A chave para o futuro revolucionário do proletariado permanece nas mãos de sua fração nos países centrais do capitalismo. Somente o proletariado dos velhos centros industriais da Europa Ocidental constitui o ponto de partida da futura revolução mundial:

  • Porque é o local da mais importante experiência revolucionária da classe trabalhadora desde as primeiras batalhas de 1848 até a Comuna de Paris de 1871 e a revolução na Alemanha em 1918-19;
  • Porque foi o mais endurecido pelo confronto com as mais sofisticadas mistificações burguesas sobre democracia, eleições e sindicatos.
  • Porque também se confrontou com a contrarrevolução nas várias formas assumidas pela ditadura da classe dominante: democracia burguesa, stalinismo e fascismo.
  • Porque a questão da internacionalização da luta de classes é imediatamente levantada pela proximidade das nações mais poderosas da Europa;
  • Porque os grupos políticos da esquerda comunista, embora ainda sejam minoria e fracos, estão presentes ali.

 

9. A responsabilidade dos revolucionários

Diante do crescente confronto entre os dois polos da alternativa – a destruição da humanidade ou a revolução comunista – as organizações revolucionárias da esquerda comunista, e a CCI em particular, têm um papel insubstituível a desempenhar no desenvolvimento da consciência de classe, e devem dedicar suas energias ao trabalho permanente de aprofundamento teórico, a propor uma análise clara da situação mundial, e a intervir nas lutas de nossa classe para defender a necessidade de autonomia, auto-organização e unificação da classe e do desenvolvimento da perspectiva revolucionária.
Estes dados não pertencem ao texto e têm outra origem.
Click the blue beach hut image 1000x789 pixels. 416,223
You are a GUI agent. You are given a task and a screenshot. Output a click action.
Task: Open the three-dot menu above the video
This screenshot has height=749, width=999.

Esse trabalho só pode ser feito com base em uma paciente construção organizacional, lançando as bases para o partido mundial do amanhã. Todas essas tarefas exigem uma luta militante contra todas as influências da ideologia burguesa e pequeno-burguesa no meio da esquerda comunista e da própria CCI. Na atual conjuntura, os grupos da esquerda comunista estão enfrentando o perigo de uma crise real: com poucas exceções, não conseguiram se unir em defesa do internacionalismo diante da guerra imperialista na Ucrânia e estão cada vez mais abertos à penetração do oportunismo e do parasitismo. A adesão rigorosa ao método marxista e aos princípios proletários é a única resposta a esses perigos.